----- Data for processing -----
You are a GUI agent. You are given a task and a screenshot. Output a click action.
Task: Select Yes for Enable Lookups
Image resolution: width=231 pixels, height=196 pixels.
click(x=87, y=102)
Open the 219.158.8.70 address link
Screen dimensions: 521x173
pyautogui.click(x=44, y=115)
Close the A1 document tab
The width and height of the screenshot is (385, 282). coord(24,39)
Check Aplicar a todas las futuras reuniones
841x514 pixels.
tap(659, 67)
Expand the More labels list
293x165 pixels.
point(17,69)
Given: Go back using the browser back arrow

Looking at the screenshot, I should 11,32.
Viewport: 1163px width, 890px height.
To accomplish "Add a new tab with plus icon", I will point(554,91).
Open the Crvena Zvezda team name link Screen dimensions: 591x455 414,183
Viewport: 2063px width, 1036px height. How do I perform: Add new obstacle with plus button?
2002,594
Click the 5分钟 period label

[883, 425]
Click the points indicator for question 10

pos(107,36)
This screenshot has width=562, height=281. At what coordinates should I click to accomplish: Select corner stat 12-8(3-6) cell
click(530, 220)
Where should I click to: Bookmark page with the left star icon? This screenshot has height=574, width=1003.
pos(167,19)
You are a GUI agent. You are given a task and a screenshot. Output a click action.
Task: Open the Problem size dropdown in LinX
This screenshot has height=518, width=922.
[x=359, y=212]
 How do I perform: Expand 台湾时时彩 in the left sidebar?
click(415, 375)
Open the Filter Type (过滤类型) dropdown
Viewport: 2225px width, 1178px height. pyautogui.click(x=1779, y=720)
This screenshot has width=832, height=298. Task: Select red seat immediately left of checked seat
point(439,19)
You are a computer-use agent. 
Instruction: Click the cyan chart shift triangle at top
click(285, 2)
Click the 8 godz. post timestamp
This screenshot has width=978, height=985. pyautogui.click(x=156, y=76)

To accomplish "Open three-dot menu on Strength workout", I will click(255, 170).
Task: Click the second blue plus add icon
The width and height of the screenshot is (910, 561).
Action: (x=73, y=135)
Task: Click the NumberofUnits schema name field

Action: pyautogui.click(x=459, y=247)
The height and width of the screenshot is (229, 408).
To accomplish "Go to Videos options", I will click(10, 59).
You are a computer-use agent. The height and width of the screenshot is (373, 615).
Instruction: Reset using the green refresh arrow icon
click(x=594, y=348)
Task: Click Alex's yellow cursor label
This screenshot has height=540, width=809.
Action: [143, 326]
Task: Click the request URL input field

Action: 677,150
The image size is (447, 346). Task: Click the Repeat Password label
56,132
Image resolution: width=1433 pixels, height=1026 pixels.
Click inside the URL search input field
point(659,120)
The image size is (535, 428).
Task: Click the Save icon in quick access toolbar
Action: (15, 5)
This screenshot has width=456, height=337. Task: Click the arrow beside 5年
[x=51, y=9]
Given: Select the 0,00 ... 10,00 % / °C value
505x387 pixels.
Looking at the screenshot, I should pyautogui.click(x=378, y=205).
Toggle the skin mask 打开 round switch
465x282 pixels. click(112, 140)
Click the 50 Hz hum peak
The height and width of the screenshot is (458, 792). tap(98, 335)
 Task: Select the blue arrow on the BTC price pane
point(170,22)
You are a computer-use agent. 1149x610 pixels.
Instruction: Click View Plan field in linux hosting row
-----
• **Objective**: Reproduce the data above with every instance of "Instruction" replaced by "Command", and leave everything else unchanged.

• **The reply**:
You are a GUI agent. You are given a task and a screenshot. Output a click action.
Task: Select Yes for Enable Lookups
Image resolution: width=231 pixels, height=196 pixels.
click(x=87, y=102)
Open the 219.158.8.70 address link
Screen dimensions: 521x173
pyautogui.click(x=44, y=115)
Close the A1 document tab
The width and height of the screenshot is (385, 282). coord(24,39)
Check Aplicar a todas las futuras reuniones
841x514 pixels.
tap(659, 67)
Expand the More labels list
293x165 pixels.
point(17,69)
Given: Go back using the browser back arrow

Looking at the screenshot, I should 11,32.
Viewport: 1163px width, 890px height.
To accomplish "Add a new tab with plus icon", I will point(554,91).
Open the Crvena Zvezda team name link Screen dimensions: 591x455 414,183
Viewport: 2063px width, 1036px height. How do I perform: Add new obstacle with plus button?
2002,594
Click the 5分钟 period label

[883, 425]
Click the points indicator for question 10

pos(107,36)
This screenshot has width=562, height=281. At what coordinates should I click to accomplish: Select corner stat 12-8(3-6) cell
click(530, 220)
Where should I click to: Bookmark page with the left star icon? This screenshot has height=574, width=1003.
pos(167,19)
You are a GUI agent. You are given a task and a screenshot. Output a click action.
Task: Open the Problem size dropdown in LinX
This screenshot has height=518, width=922.
[x=359, y=212]
 How do I perform: Expand 台湾时时彩 in the left sidebar?
click(415, 375)
Open the Filter Type (过滤类型) dropdown
Viewport: 2225px width, 1178px height. pyautogui.click(x=1779, y=720)
This screenshot has width=832, height=298. Task: Select red seat immediately left of checked seat
point(439,19)
You are a computer-use agent. 
Command: Click the cyan chart shift triangle at top
click(285, 2)
Click the 8 godz. post timestamp
This screenshot has width=978, height=985. pyautogui.click(x=156, y=76)

To accomplish "Open three-dot menu on Strength workout", I will click(255, 170).
Task: Click the second blue plus add icon
The width and height of the screenshot is (910, 561).
Action: (x=73, y=135)
Task: Click the NumberofUnits schema name field

Action: pyautogui.click(x=459, y=247)
The height and width of the screenshot is (229, 408).
To accomplish "Go to Videos options", I will click(10, 59).
You are a computer-use agent. The height and width of the screenshot is (373, 615).
Command: Reset using the green refresh arrow icon
click(x=594, y=348)
Task: Click Alex's yellow cursor label
This screenshot has height=540, width=809.
Action: [143, 326]
Task: Click the request URL input field

Action: 677,150
The image size is (447, 346). Task: Click the Repeat Password label
56,132
Image resolution: width=1433 pixels, height=1026 pixels.
Click inside the URL search input field
point(659,120)
The image size is (535, 428).
Task: Click the Save icon in quick access toolbar
Action: (15, 5)
This screenshot has width=456, height=337. Task: Click the arrow beside 5年
[x=51, y=9]
Given: Select the 0,00 ... 10,00 % / °C value
505x387 pixels.
Looking at the screenshot, I should pyautogui.click(x=378, y=205).
Toggle the skin mask 打开 round switch
465x282 pixels. click(112, 140)
Click the 50 Hz hum peak
The height and width of the screenshot is (458, 792). tap(98, 335)
 Task: Select the blue arrow on the BTC price pane
point(170,22)
You are a computer-use agent. 1149x610 pixels.
Command: Click View Plan field in linux hosting row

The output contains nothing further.